New York Times EDITORIAL Published November 19th, printed in the November 20, 2011, paper.

President Obama in Asia.

Like President George W. Bush, Mr. Obama’s preference is to engage Beijing in international organizations and agreements in hopes that will encourage China’s leaders to behave more responsibly. It is a sound long-range strategy. But China has made clear that without serious and sustained push-back, it will use its economic and military clout to bully and intimidate its neighbors.

The most brazen example is its broad claim to energy reserves in the South China Sea that are also claimed by five other countries. On Friday, Wen Jiabao, the Chinese premier, said at an Asian summit meeting that “outside forces” had no right to get involved in the dispute.

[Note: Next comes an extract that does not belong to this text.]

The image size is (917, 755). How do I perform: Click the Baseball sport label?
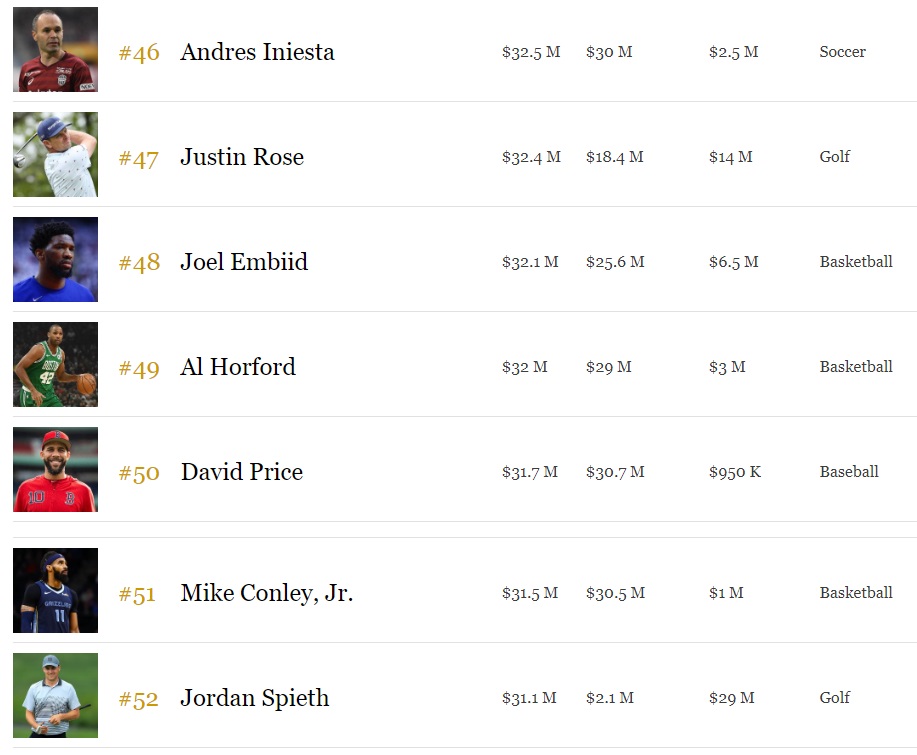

On his trip, Mr. Obama insisted he would “seek more opportunities for cooperation with Beijing.” But he also made clear that his patience has limits, at one point saying that China has now “grown up” and should act responsibly in its trade and currency practices.

In Australia, he announced an agreement to deploy 2,500 Marines plus naval ships and aircraft to a base in Darwin starting next year. That is not a huge number, but it is a pointed symbol of America’s interest.

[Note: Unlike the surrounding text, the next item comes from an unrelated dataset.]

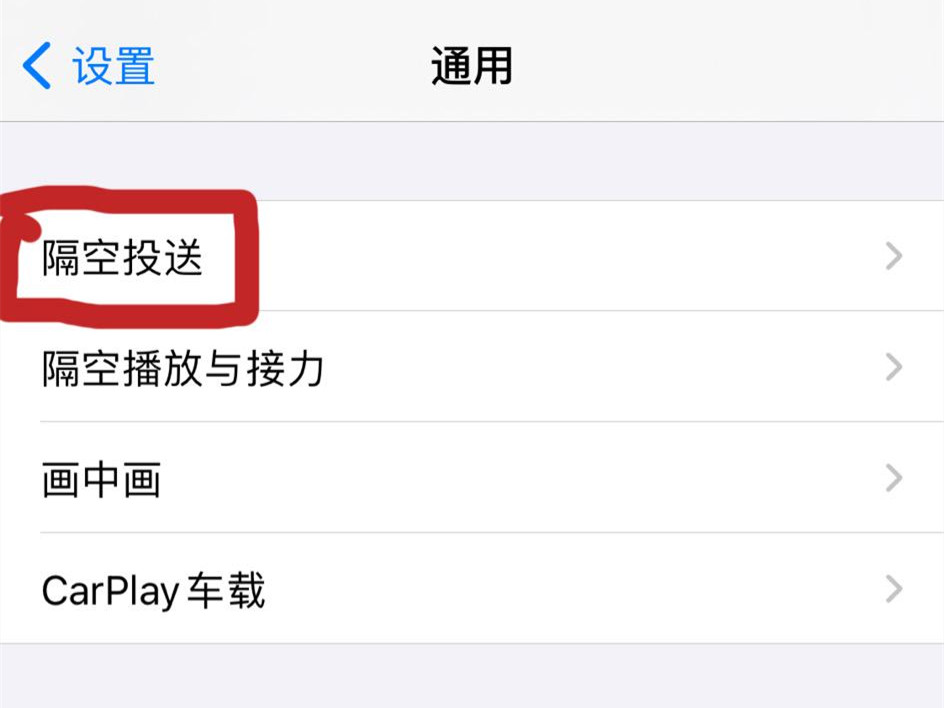
Task: Click the first 画 character in 画中画
Action: tap(61, 479)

At the same time, we were concerned by Mr. Obama’s declaration to Australia’s Parliament that budget reductions “will not — I repeat, will not — come at the expense of the Asia-Pacific.” Allies, of course, need to hear that. But any new mission in Asia cannot become another excuse for Pentagon planners to avoid making needed cuts.

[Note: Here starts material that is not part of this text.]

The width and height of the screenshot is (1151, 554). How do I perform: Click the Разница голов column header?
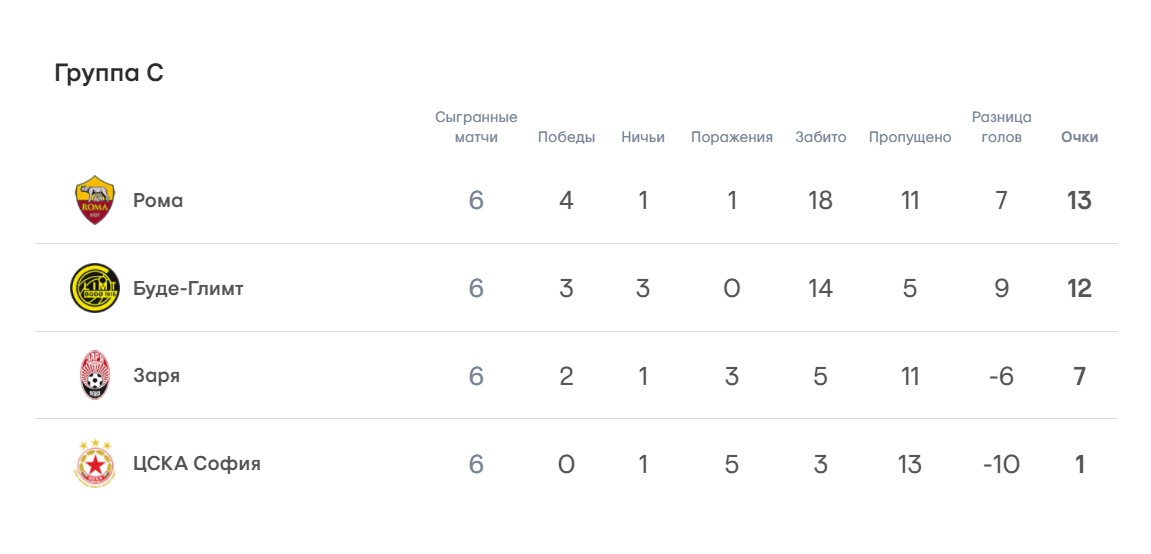point(1001,127)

On his trip, the president also rightly championed the benefits of freer trade — a position made more credible after Congress finally passed the trade deal with South Korea. His push to negotiate a trade deal with eight other Pacific Rim countries is important. He must keep reminding Beijing that it is welcome to join if it makes the necessary economic reforms.

What the United States should not do is overreach. Beijing already suspects that the real American goal is to “contain” its power. Washington must be transparent about its dealings and consult and include China when possible. American and Chinese political leaders have a regular dialogue. The Pentagon needs to do more to cultivate relationships with its resistant counterparts.

Dealing with a rising China requires a deft hand and a willingness to push back when Beijing oversteps. Being there is a big part of it.